Many thanks to Concrete Wolf and Managing Editor Lana Hechtman Ayers for choosing my collection Tango as a finalist in their annual chapbook contest. And congratulations to the winner, Jennifer Saunders, for her collection, Tumor Moon. I’ll be ordering that book for sure.
Hopefully, I’ll be dancing for joy at some book publication news of my own before long. But not the tango, and not in these shoes!

I’m happy as a clam that my poem “I Fell in Love With an Octopus” was included in Three Hearts: An Anthology of Cephalopod Poetry. Thank you to Lana Hechtman Ayers and Sierra Nelson for creating this powerful, lovely collection.

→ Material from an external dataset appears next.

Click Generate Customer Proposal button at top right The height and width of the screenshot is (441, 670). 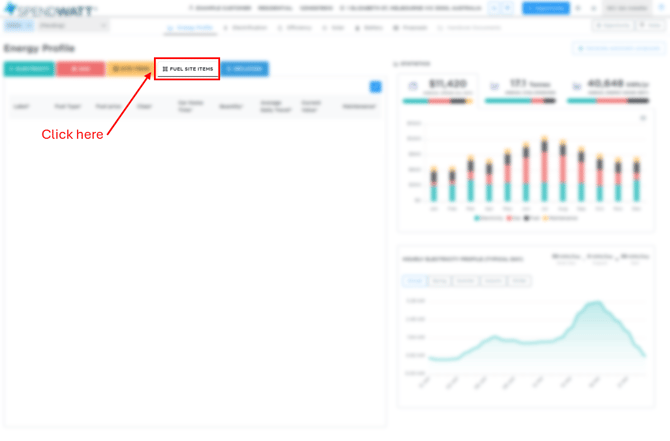click(619, 48)
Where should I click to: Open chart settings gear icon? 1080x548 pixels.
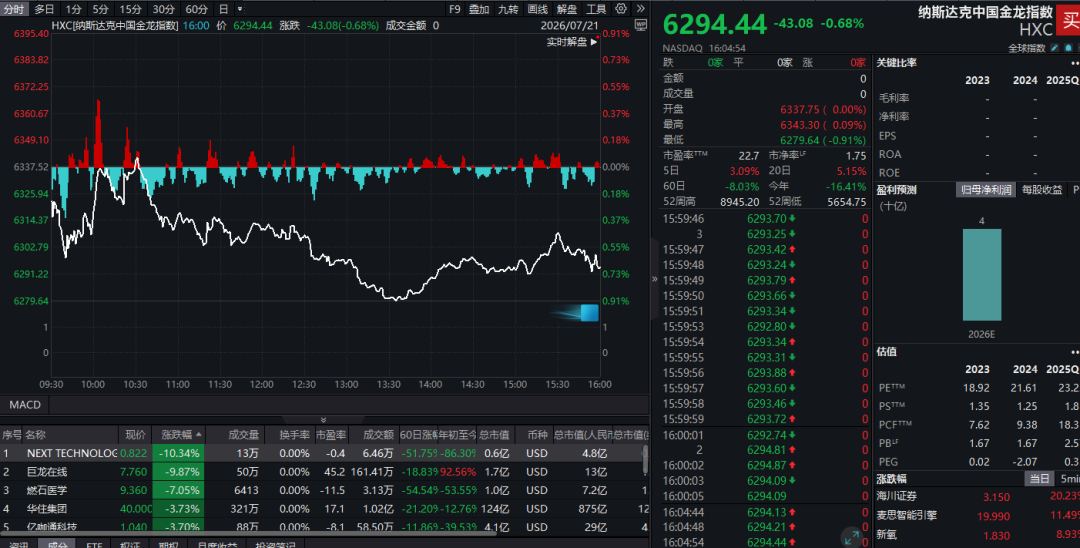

The poem first appeared in my chapbook Flame in 2012, after an experience at Sea World, way before octopuses were cool, way before they were featured and explored in documentaries and fascinating books.
Who among us would NOT fall in love with these mysterious, intelligent, curious and personable creatures from the sea?
Read the poem here.
It was far from an ordinary Friday morning once I saw that my poem “Ordinary Hours” had been selected and published online at Autumn Sky Poetry DAILY.

I think the way editor Christine Klocek-Lim publishes the magazine is ingenious: Poets send one poem, and either it is chosen and appears online within seven days – or it’s a no-go.
No rejections or acceptance notices. Nice and simple, with a surprise at the end, one way or the other.
I’m grateful to two literary magazines and an anthology for rolling out the welcome mat to four of my new poems in the last few weeks.
“Finding Love at 66” appears in Chameleon Chimera: An Anthology of Florida Poets, published by the South Florida Poetry Journal (scroll to the end of page 1). Green Hills Literary Lantern picked up “The Great Tit” (it’s not what you think!) and “Early in the Pandemic,” and Crosswinds Poetry Journal published “Final Hearing,” which is not available online.
With the blistering heat outdoors, I might as well stay inside in the air conditioning and keep writing!